Sin embargo, esos eufemismos pueden ser confusos para los niños, dice Emmerson. Además, a los padres les puede resultar difícil corregir la historia más adelante y admitir que mintieron. Y, subraya Cooper, "cuando la gente hace suposiciones basadas en mitos y desinformación, el resultado puede ser perjudicial". Un ejemplo es la vacuna contra el VPH en Australia, que se conoce coloquialmente como la "vacuna sexual", llevando a algunas niñas a creer erróneamente que las protegía de las enfermedades venéreas y que sus parejas no necesitaban usar condones.
Mitos sobre la sexualidad
Otro peligro de usar eufemismos es que se puede establecer un patrón de no hablar abiertamente sobre sexo, dicen los expertos, lo que dificulta que los niños y adolescentes confíen en sus padres. "Pueden sufrir agresiones y sentir que no pueden hablar al respecto, quedar embarazadas y no decírselo a nadie o contraer una enfermedad de transmisión sexual y no tratarla", dice Cooper. "El miedo a hablar de estas cosas puede tener ramificaciones para toda la vida".
Recomendaciones para los padres
Las escuelas, por otro lado, no necesariamente resuelven lagunas y malentendidos. "Si los padres están pensando 'si no digo nada, lo entenderán cuando lleguen a la escuela', probablemente ese no sea el caso", advierte Emmerson.
Para los padres que no pueden imaginar un nivel de franqueza y detalles fácticos, los investigadores sugieren comenzar poco a poco, con charlas breves y sencillas en lugar de una gran conversación. "[Se trata] de darse cuenta de que se presentarán muchas oportunidades para darles a sus hijos un poco de vocabulario sobre sus cuerpos y también sobre sus emociones", dice Emmerson.
Por ejemplo, si un niño pequeño pregunta cómo nacen los bebés, "basta con decir que el bebé crece en la barriga de la madre y sale por la vagina". "No hay que explicar las relaciones sexuales.
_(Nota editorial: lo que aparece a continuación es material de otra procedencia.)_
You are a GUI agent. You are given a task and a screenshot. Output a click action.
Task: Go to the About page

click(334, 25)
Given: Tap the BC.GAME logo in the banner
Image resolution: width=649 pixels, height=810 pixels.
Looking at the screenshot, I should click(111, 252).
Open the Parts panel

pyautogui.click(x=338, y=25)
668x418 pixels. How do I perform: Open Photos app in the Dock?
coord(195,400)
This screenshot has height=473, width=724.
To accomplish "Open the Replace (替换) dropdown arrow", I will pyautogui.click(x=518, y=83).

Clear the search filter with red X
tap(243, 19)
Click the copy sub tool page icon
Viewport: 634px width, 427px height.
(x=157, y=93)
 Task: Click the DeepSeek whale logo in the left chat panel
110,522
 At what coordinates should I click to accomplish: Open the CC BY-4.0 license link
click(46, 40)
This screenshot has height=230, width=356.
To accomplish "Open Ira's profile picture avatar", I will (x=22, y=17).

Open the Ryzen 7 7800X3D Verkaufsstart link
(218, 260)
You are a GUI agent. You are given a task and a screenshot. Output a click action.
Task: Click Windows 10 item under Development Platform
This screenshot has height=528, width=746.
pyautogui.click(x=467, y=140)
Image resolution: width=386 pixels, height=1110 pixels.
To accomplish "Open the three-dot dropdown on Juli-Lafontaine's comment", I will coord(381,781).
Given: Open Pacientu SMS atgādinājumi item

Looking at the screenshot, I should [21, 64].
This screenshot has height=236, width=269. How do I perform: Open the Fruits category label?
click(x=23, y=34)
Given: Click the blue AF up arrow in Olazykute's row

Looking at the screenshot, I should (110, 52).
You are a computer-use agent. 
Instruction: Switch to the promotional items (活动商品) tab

Simplemente proporcionar una respuesta fáctica que no sea una invención". "Cada vez que un niño te haga una pregunta sobre sexo, respóndela de manera muy simple y directa", recomienda Cooper. "No es necesario que los sientes y los sermonees durante una hora... eso podría intimidarlos y llevar a que no vuelvan a preguntar más al respecto". Los conceptos vitales como el consentimiento y los límites se pueden enseñar desde el principio. Los mitos pueden disfrutarse por lo que son: coloridas hazañas de la imaginación, transmitidas por generaciones anteriores, pero no como sustituto de la información veraz.